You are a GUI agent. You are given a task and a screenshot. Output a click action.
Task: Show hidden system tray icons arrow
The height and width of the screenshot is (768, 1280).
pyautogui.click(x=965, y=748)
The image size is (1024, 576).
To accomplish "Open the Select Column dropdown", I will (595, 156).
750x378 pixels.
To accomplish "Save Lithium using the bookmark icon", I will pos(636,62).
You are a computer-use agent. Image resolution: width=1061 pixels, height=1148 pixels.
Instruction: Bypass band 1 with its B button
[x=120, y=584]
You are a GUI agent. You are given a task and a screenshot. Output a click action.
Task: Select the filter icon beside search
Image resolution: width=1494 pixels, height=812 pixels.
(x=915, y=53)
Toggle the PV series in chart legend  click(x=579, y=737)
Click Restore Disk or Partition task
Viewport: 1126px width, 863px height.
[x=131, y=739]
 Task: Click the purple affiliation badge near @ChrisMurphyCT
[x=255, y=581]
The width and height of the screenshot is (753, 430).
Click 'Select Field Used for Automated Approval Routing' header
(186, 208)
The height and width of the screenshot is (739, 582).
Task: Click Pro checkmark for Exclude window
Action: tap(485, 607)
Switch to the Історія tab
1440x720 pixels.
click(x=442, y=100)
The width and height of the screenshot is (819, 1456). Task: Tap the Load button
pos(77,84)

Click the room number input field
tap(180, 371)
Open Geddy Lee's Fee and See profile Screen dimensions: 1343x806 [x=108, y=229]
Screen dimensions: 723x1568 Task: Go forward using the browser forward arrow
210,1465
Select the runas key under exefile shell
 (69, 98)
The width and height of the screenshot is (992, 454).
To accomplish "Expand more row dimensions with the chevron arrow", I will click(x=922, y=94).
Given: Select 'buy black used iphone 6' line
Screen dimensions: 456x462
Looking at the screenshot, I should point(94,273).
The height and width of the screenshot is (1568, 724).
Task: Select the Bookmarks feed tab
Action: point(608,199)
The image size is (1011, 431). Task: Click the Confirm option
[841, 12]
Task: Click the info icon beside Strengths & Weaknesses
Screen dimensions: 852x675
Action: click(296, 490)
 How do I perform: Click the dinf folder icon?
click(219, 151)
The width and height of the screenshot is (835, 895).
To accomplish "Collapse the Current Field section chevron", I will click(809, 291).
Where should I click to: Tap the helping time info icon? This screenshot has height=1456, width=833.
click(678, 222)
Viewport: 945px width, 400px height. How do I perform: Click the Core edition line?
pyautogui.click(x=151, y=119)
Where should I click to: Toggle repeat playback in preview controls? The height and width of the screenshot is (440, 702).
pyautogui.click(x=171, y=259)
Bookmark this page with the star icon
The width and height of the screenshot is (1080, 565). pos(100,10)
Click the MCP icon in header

※ ※ ※

What is required> Repeat each record exactly. Omit nothing.

Answer box>
You are a GUI agent. You are given a task and a screenshot. Output a click action.
Task: Show hidden system tray icons arrow
The height and width of the screenshot is (768, 1280).
pyautogui.click(x=965, y=748)
The image size is (1024, 576).
To accomplish "Open the Select Column dropdown", I will (595, 156).
750x378 pixels.
To accomplish "Save Lithium using the bookmark icon", I will pos(636,62).
You are a computer-use agent. Image resolution: width=1061 pixels, height=1148 pixels.
Instruction: Bypass band 1 with its B button
[x=120, y=584]
You are a GUI agent. You are given a task and a screenshot. Output a click action.
Task: Select the filter icon beside search
Image resolution: width=1494 pixels, height=812 pixels.
(x=915, y=53)
Toggle the PV series in chart legend  click(x=579, y=737)
Click Restore Disk or Partition task
Viewport: 1126px width, 863px height.
[x=131, y=739]
 Task: Click the purple affiliation badge near @ChrisMurphyCT
[x=255, y=581]
The width and height of the screenshot is (753, 430).
Click 'Select Field Used for Automated Approval Routing' header
(186, 208)
The height and width of the screenshot is (739, 582).
Task: Click Pro checkmark for Exclude window
Action: tap(485, 607)
Switch to the Історія tab
1440x720 pixels.
click(x=442, y=100)
The width and height of the screenshot is (819, 1456). Task: Tap the Load button
pos(77,84)

Click the room number input field
tap(180, 371)
Open Geddy Lee's Fee and See profile Screen dimensions: 1343x806 [x=108, y=229]
Screen dimensions: 723x1568 Task: Go forward using the browser forward arrow
210,1465
Select the runas key under exefile shell
 (69, 98)
The width and height of the screenshot is (992, 454).
To accomplish "Expand more row dimensions with the chevron arrow", I will click(x=922, y=94).
Given: Select 'buy black used iphone 6' line
Screen dimensions: 456x462
Looking at the screenshot, I should point(94,273).
The height and width of the screenshot is (1568, 724).
Task: Select the Bookmarks feed tab
Action: point(608,199)
The image size is (1011, 431). Task: Click the Confirm option
[841, 12]
Task: Click the info icon beside Strengths & Weaknesses
Screen dimensions: 852x675
Action: click(296, 490)
 How do I perform: Click the dinf folder icon?
click(219, 151)
The width and height of the screenshot is (835, 895).
To accomplish "Collapse the Current Field section chevron", I will click(809, 291).
Where should I click to: Tap the helping time info icon? This screenshot has height=1456, width=833.
click(678, 222)
Viewport: 945px width, 400px height. How do I perform: Click the Core edition line?
pyautogui.click(x=151, y=119)
Where should I click to: Toggle repeat playback in preview controls? The height and width of the screenshot is (440, 702).
pyautogui.click(x=171, y=259)
Bookmark this page with the star icon
The width and height of the screenshot is (1080, 565). pos(100,10)
Click the MCP icon in header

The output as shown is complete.